Honey really, REALLY does not like "the notion that all languages, and all dialects of any language, are equally good."  He believes that standard English has prevailed because of it possesses a goodness that other dialects and other languages do not possess.  Conquest had nothing to do with it.  Imperialism had nothing to do with it.  Sending missionaries around the world to ram British ways of life down the throats of various peoples had nothing to do with it.  Nope, standard English prevailed because it is so damned good.

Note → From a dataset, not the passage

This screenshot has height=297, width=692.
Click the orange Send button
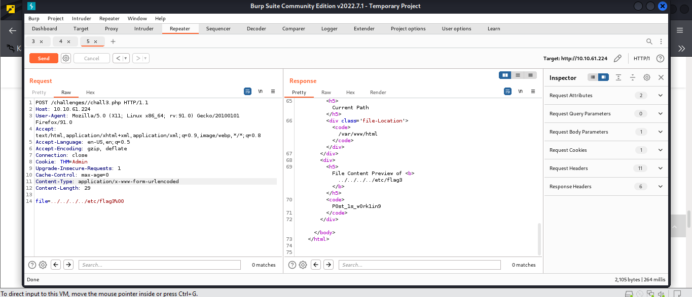(x=44, y=58)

There is a reasoned, detailed argument to be made against this book.  That, however, would require that I read it and I really don't want to read this book.
I just opened the book to a random page and found this:

"Of the many strands involved in the process of language standardisation, it is this one which hard-nosed empirical linguists find it especially difficult to handle -- the set of values which are commonly and popularly attached to the standard dialect and are an important part of its prestige, and by which the sanctity of the rules of correctness in spoken or written language are treated as comparable  with a set of moral precepts: for a language user to break these rules is to be treated almost as 'immoral'.  This we have the American language maven John Simon: "There is, I believe, a morality of language: an obligation to preserve and nurture the niceties, the fine distinctions, that have been handed down to us."  To claim a connexion between correct language and morality is, of course, easy to ridicule -- as if it implies that the acquisition of correct grammar will cure a man of wife-beating or cheating on his income tax -- but [wait for it...- BS.] the persistence of this 'moral' element forces forces us to explore the whole notion more deeply.

Are you ready for a story about...coal miners?

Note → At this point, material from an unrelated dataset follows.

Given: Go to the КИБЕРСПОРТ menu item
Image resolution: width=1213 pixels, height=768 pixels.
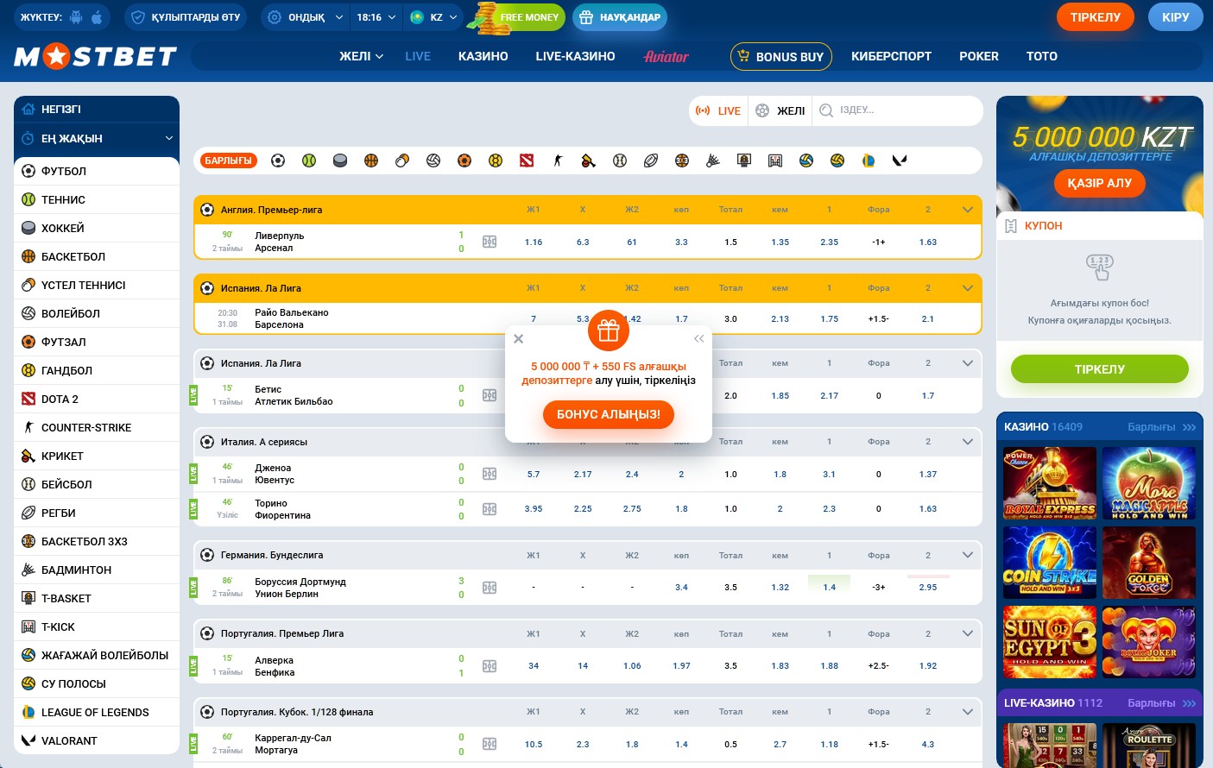Looking at the screenshot, I should coord(891,56).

"Around 1750, the coal -miers of Kingswood in gloucestershire were notorious for their barbarous and savag behaviour, especially when they invaded the nearby city of Bristol; and their dialect was described as "the roughest and rudest in the nation".  But, half a century later could comment that thanks to the effort of the Methodist pioneers George Whitefield and John Wesley in establishing among them a church, meetings houses, Sunday schools and days schools, they were "now much more civilised and improved in principles, morals and pronunciation [emphasis Honey's -- or whoever's he's quoting]

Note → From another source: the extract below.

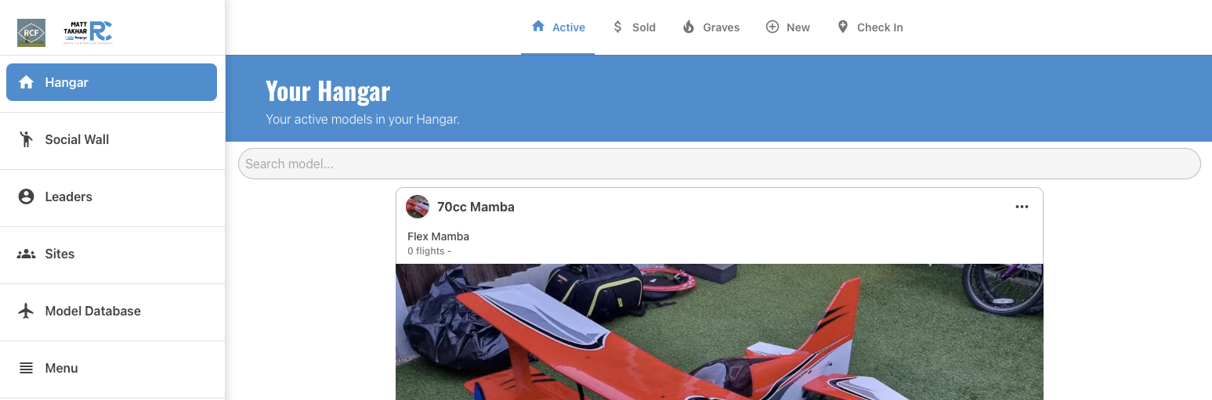Screen dimensions: 1212x400
Task: Click the Mamba airplane photo
Action: (x=719, y=332)
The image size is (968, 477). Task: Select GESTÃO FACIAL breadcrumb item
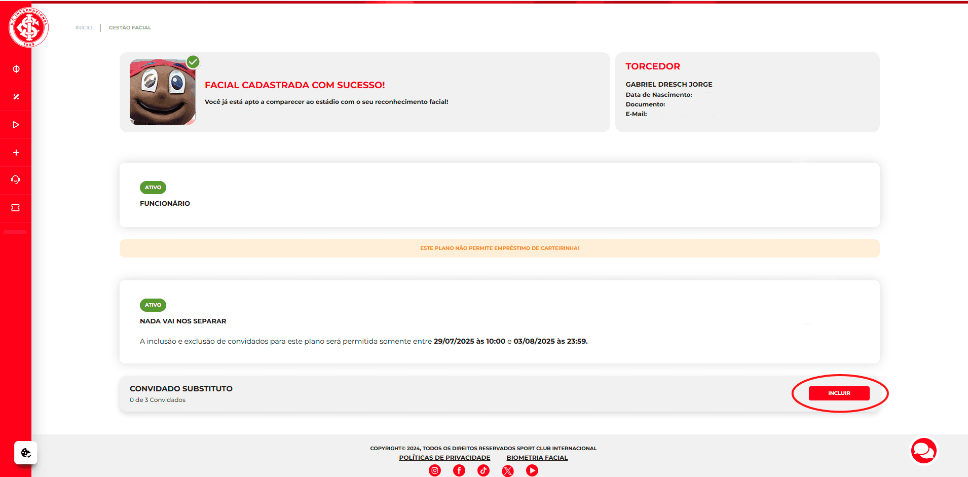click(x=130, y=28)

End of story.  In the next paragraph Honey talks about something else.  This is the man who wants to lecture William Labov on logic.  A little later he goes on to lament the abandonment of the Book of Common Prayer because it is more important to hear the majestic language of a previous era's translation of the Gospel than it is to, you know, understand  it. 

And that is page 136, to which I turned randomly.

Let me try turning to another page randomly.  Okay, here's page 142, where he discusses the importance of "a whole host of domestic activities  -- the rota of chores, laundry, personal cleanliness, eating, courtship, and even the position of items of furniture used by particular family members.."  His point is that these all promote "the sanctity of boundary and order" which are the "only hope" among the working classes of "creating human dignity and a modicum of self-determination against all odds"

On page 156 he complains about the rise of an "ignorant use" of the word 'cohort' to refer to a single person, more or less synonymously with "colleague", e.g. "Sir Geoffrey Howe, a Thatcherite cohort for eleven years...".   By page 157 he is saying: "The loss to the English language is very serious here, since an AIDS expert, for example, can no longer talk of ' the cohorts of infected people' and be sure of being understood the different groups of such people rather than the associates or colleagues of such people"  .  It's a big problem.  Tailors can no longer talk of three yards of cloth for fear of being taken to mean three backyards worth of cloth.  What is the world coming to?

Please don't make me read this whole book.